An oak tree in the southeastern city of Kalmar that is believed to be well over 1,000 years old and is often claimed to be Sweden's oldest tree, has been showing limited signs of life in recent years. Local officials now fear that its days are numbered.
The tree is believed to be the oldest in all of Sweden and has become a significant tourist attraction. Called both Kvilleken and Rumskullaeken by locals, the oak tree has been displaying signs of deteriorating health for years to the point where last year just one lone branch grew green leaves.
“If it blooms again this year, it will probably happen sometime during the second half of May,” Jerry Svensson, a member of Kalmar’s county administrative board, told local newspaper Vimmerby Tidning.
But even if the tree does sprout a few green leaves again this year, Svensson and his colleagues are afraid that the writing is on the wall.
“Of course it is very sad, but we have no more tricks up our sleeves. Now the oak tree should just be allowed to live the rest of its life in peace for as long as it can,” he said.
Speaking to national broadcaster SVT, Svensson said the tree’s fate is sealed.
“The oak is going to die but I can’t say if it will be this year or in a later year,” he said.
The historic tree’s health has been deteriorating for years, a process that was probably hastened in 2005 when an iron ring that was placed around the tree in the 1960s was cut off. A replacement band is believed to have been put back on too tightly, leading to the tree slowly strangling itself.
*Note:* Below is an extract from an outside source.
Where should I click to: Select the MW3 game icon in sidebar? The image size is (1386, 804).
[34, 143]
In its weakened state, it was subsequently hit by both a caterpillar infestation that drained it of nutrients and a fungal disease.
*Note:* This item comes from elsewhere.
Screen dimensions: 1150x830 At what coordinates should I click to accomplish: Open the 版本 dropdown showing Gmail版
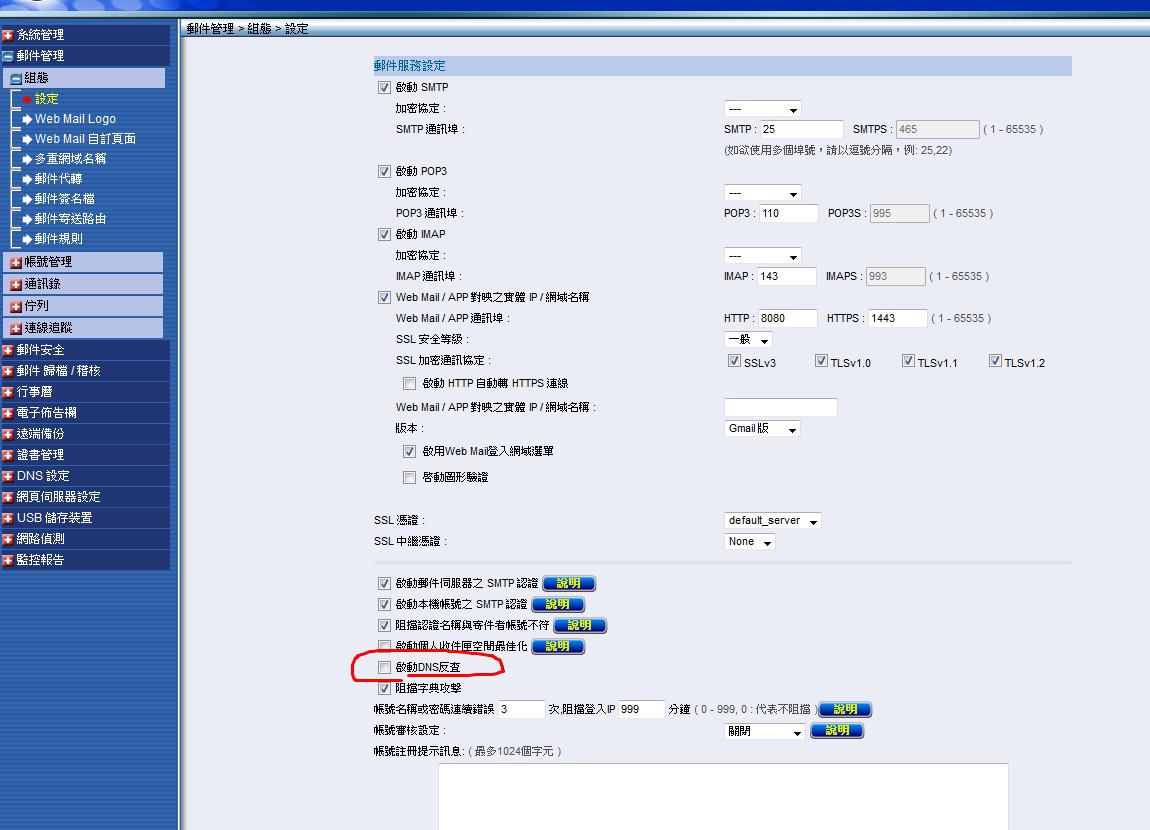coord(763,429)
While locals claim that Kvilleken is Sweden’s oldest tree, tourism officials in the western county of Dalarna beg to differ. They say that a Norway Spruce there known as Old Tjikko is not only Sweden’s oldest tree, but the oldest in the world. This claim, however, depends on how exactly one defines a tree.
While Old Tjikko’s root system is estimated to be well over 9,500 years old, it has regenerated new trunks and branches countless times over the centuries, while Kvilleken’s body has been the same for over a millennium. While the oak tree’s exact age is unknown, tests carried out in the 1930s established that it was around 950 years old back then, making it well over 1,000 years old today.